Within the aquatic environment, a similar pattern is observed. For example, in a study of two species of sunfish (Lepomis macrochirus; Lepomis megalotis) from a river basin in Texas, Southern US, individuals from sampling sites categorized as “urban” had the highest microplastic stomach load (Peters and Bratton, 2016). An analysis of preserved freshwater fish from 1900 to 2017 demonstrated microplastic ingestion began in 1950, when mass production of plastic materials started, and rose with increased societal plastic use. Interestingly, all microplastics recovered were fibers, indicative of wastewater treatment plants as the probable source of microplastics to rivers and streams (Hou et al., 2021). The same trend was observed in feces of the Eurasian otter (Lutra lutra), which contained microplastic of mainly fibrous-shape.

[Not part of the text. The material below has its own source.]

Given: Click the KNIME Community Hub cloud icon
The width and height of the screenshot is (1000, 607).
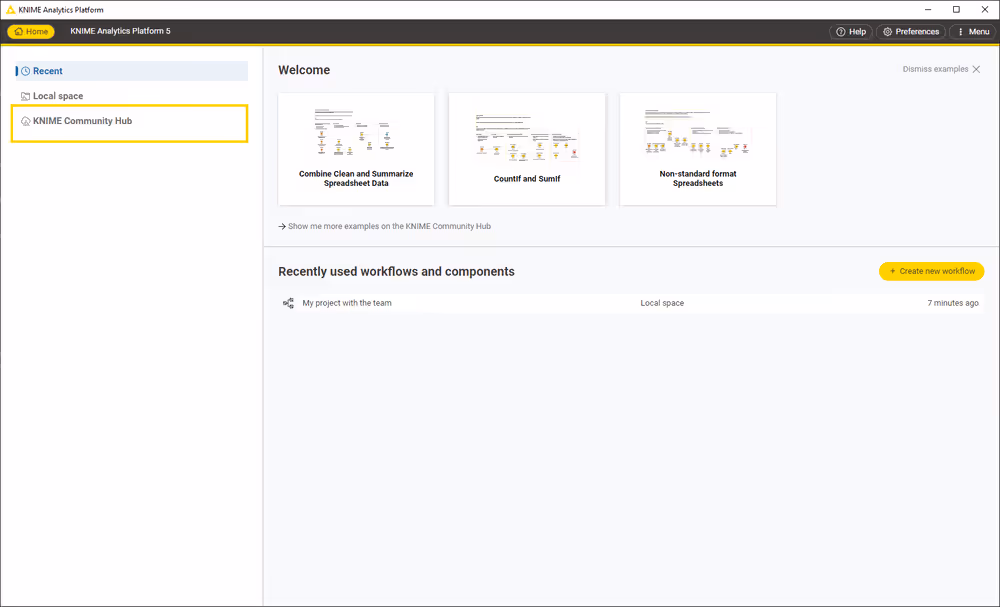Looking at the screenshot, I should (x=25, y=122).
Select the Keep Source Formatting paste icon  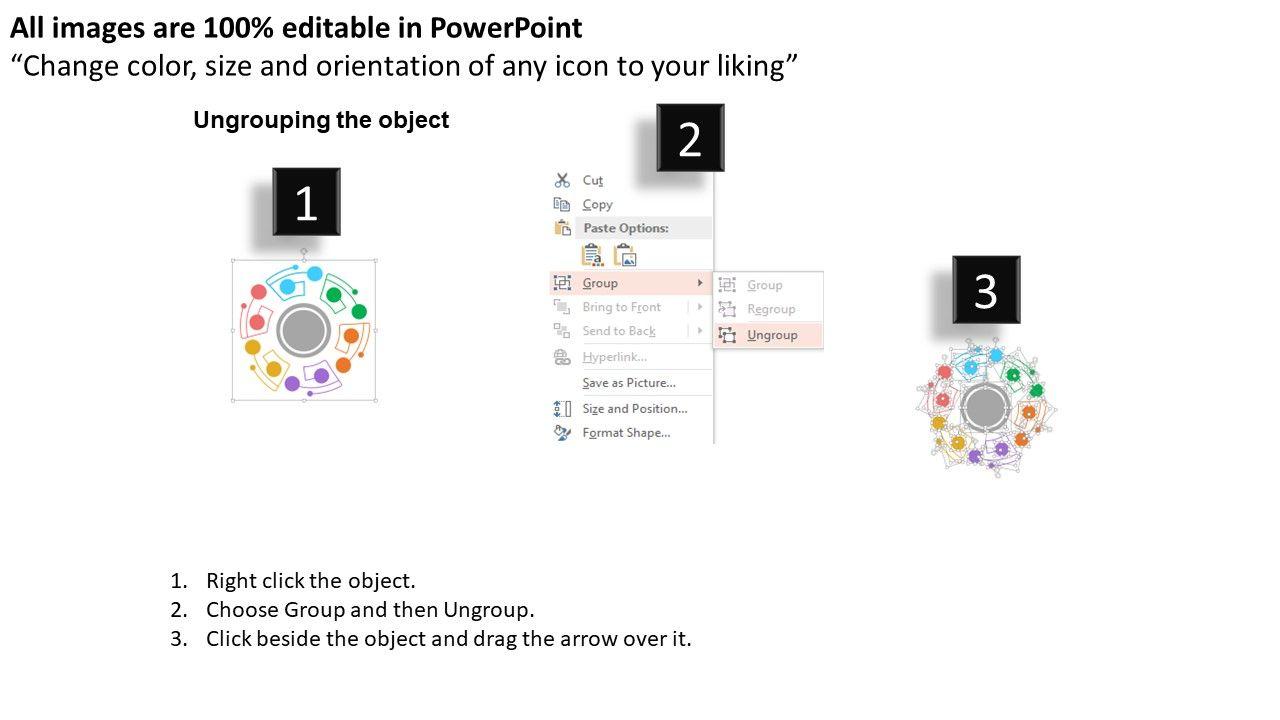pos(593,256)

As otters are a top predator in freshwater ecosystems, this observation may indicate trophic transfer of the plastic fibers (O’Connor et al., 2022).

Marine hotspots of high plastic debris abundance, like the South Pacific Gyre, can be the result of specific transport paths of anthropogenic plastic waste within the oceans, and provide conditions that lead to a high incidence of encounters of marine life with plastic (Markic et al., 2018). Remote locations such as Henderson Island in the South Pacific, where high amounts of plastic pieces accumulated in beach sediments, can act as a sink for plastic debris (Lavers and Bond, 2017). A study of four genera of reef-inhabiting fish (Myripristis spp., Siganus spp., Epinephelus merra, Cheilopogon simus) from around Moorea Island in French Polynesia demonstrated the ingestion of microplastic of various shapes through the presence in their digestive tracts (Garnier et al., 2019). Additionally, certain plastic products are particularly prone to improper disposal, which can then make them more likely to be encountered by wildlife, such as cigarette filters (Novotny et al., 2011) and synthetic face masks widely used as part of the response to global Covid-19 pandemic (Patrício Silva et al., 2021).

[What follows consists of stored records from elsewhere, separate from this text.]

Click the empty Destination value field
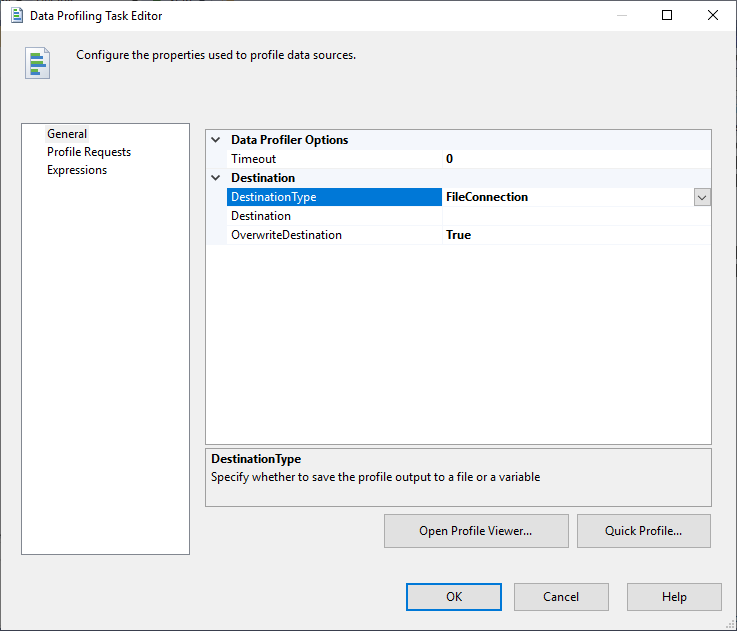The width and height of the screenshot is (737, 631). pos(576,216)
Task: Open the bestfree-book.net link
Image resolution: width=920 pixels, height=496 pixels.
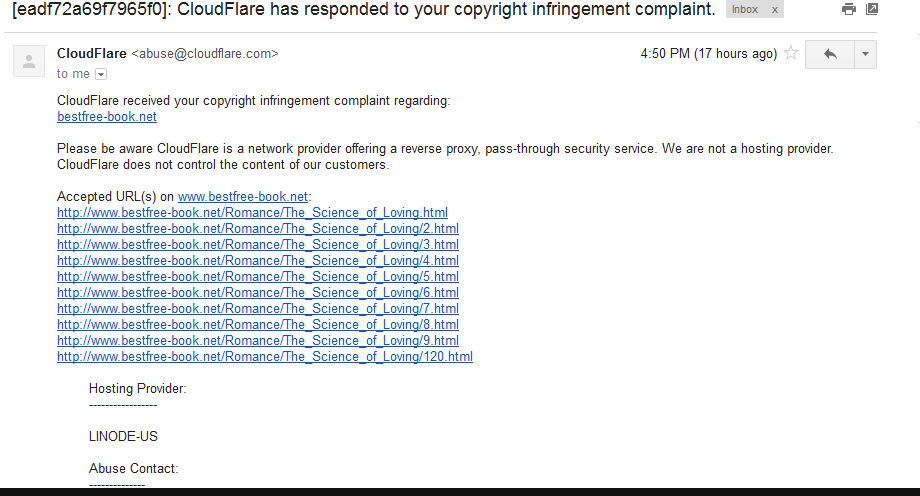Action: 107,117
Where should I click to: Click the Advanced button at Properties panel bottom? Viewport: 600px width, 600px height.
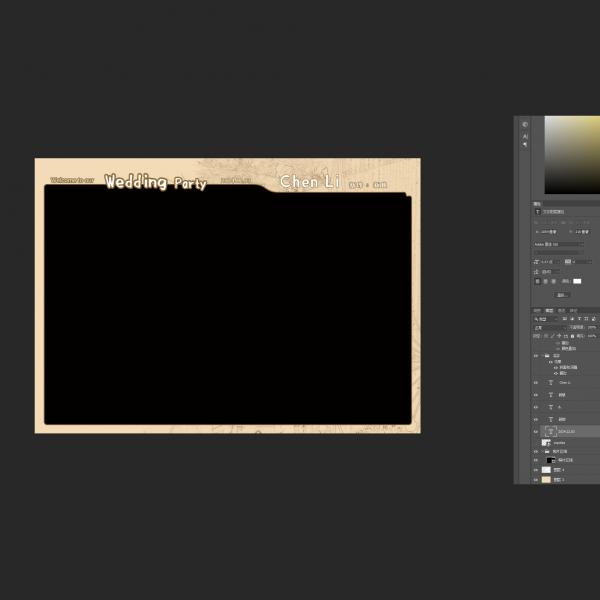tap(562, 295)
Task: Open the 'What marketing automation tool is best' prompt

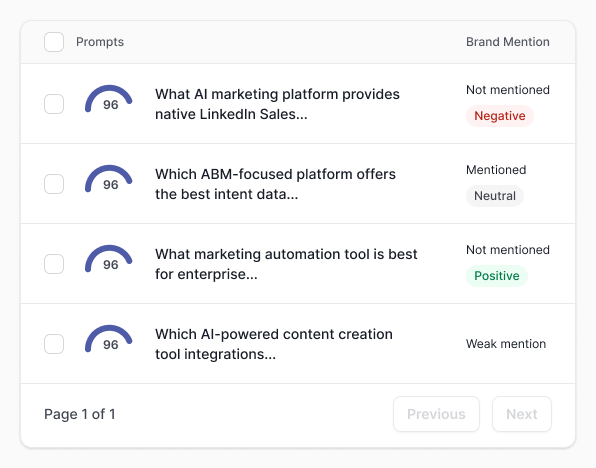Action: coord(286,264)
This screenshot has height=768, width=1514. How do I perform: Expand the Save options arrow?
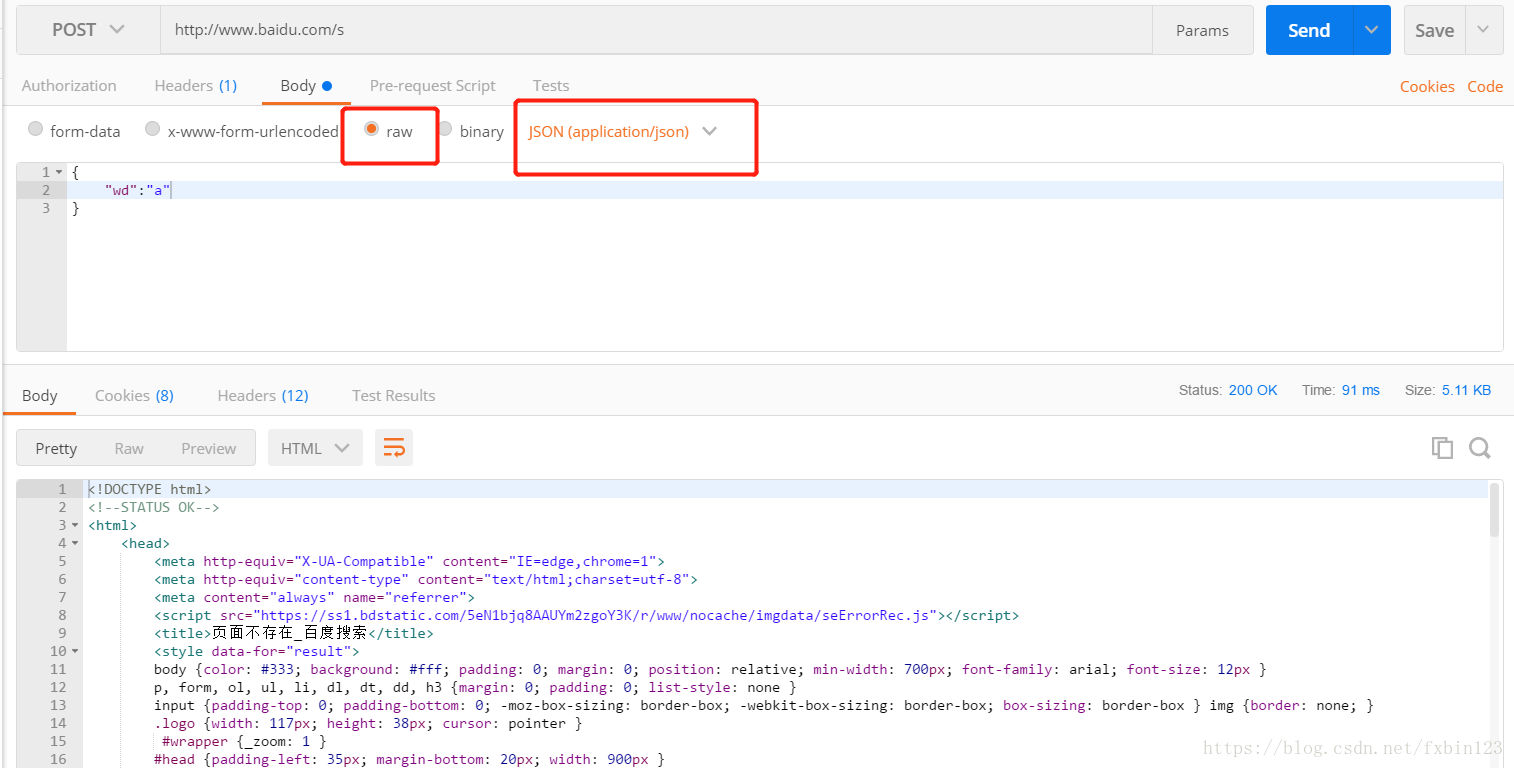pos(1484,30)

Behaviors driving interactions with plastic debris

Interactions of macrofauna with plastic debris are often motivated by behaviors such as burrowing and nesting, courtship, or as part of foraging activities for food and water. In a controlled laboratory experiment, earthworms (Lumbricus terrestris) were observed transporting polyethylene beads through the soil by the processes of ingestion, egestion and incorporation into their burrows (Rillig et al., 2017). This downward transport of microplastic particles through the soil profile and deposition on the walls of the earthworms’ burrows was further observed in a mesocosm experiment (Lwanga et al., 2017). Additionally, microplastics can be transported through the soil profile by adhering to the body of soil- dwelling fauna such as collembola (Folsomia candida, Proisotoma minuta) (Maaß et al., 2017). Damage to buried irrigation pipes by the whitefringed weevil (Naupactus leucoloma) was suggested to be driven by the animals seeking moisture (Nicholas, 2010).

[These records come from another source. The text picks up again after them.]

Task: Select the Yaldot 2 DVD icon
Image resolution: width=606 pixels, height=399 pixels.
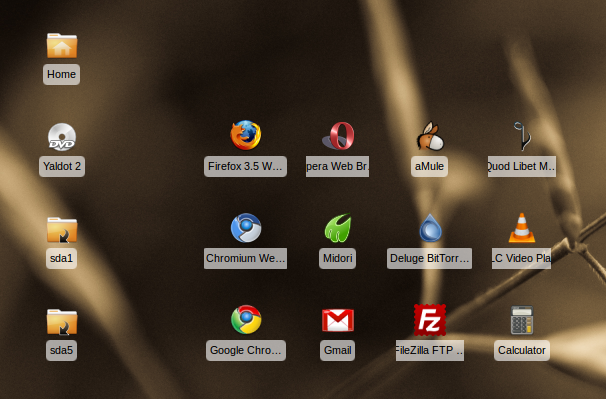Action: [62, 137]
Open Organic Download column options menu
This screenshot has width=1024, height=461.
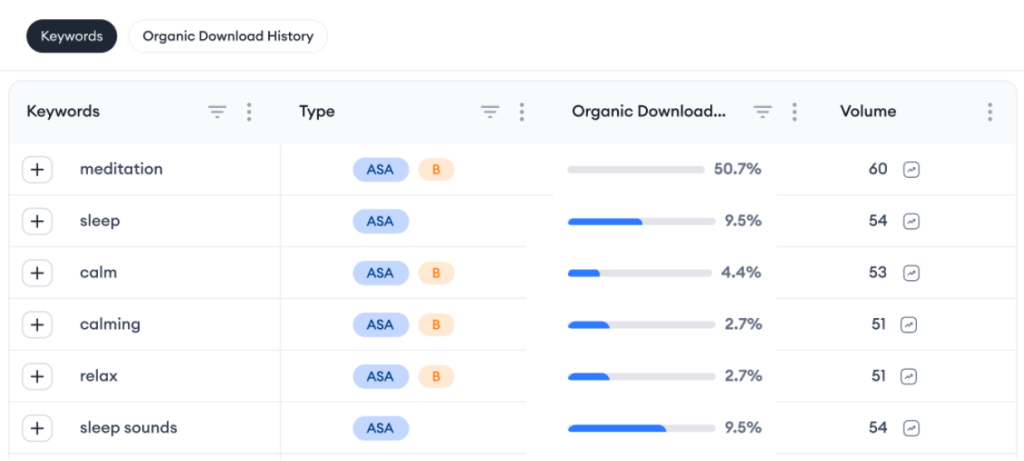click(794, 112)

A range of organisms have been documented to use plastic debris as nesting materials, with an example depicted in Figure 2. This is evidenced by the elevated amounts of plastic in seabird nesting areas (Hidalgo-Ruz et al., 2021) and direct incorporation of plastic into the nests of herring gulls (Larus argentatus) and great black-backed gulls (Larus marinus) (Lato et al., 2021), as well as Northern Gannets (Morus bassanus) (O’Hanlon et al., 2019). Incorporation of plastic debris into nesting areas is not limited to vertebrates. A nest of the solitary leafcutter bee Megachile sp., constructed solely from agricultural plastic waste, was found by Allasino et al. (2019). Caddisfly larvae (Lepidostoma basale) have been observed to incorporate high-density plastic particles alongside sand into their cases, resulting the cases to be less stable and presumably providing less protection against predation (Ehlers et al., 2020). Hermit crabs (Diogenidae, unknown species) have been reported to use plastic items instead of natural materials for shelter (Barreiros and Luiz, 2009). Male satin bower birds (Ptilonorhynchus violaceus) decorate their bowers with blue plastic items to attract mates, and have been observed stealing these items from each other (Wojcieszek et al., 2006).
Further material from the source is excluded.